WHAT TO DO: Each record listed below is to be output exactly as written.

DATASET RECORDS:
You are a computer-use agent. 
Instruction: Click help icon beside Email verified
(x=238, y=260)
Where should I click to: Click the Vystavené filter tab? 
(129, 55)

ANSWER SECTION:
You are a computer-use agent. 
Instruction: Click help icon beside Email verified
(x=238, y=260)
Where should I click to: Click the Vystavené filter tab? 
(129, 55)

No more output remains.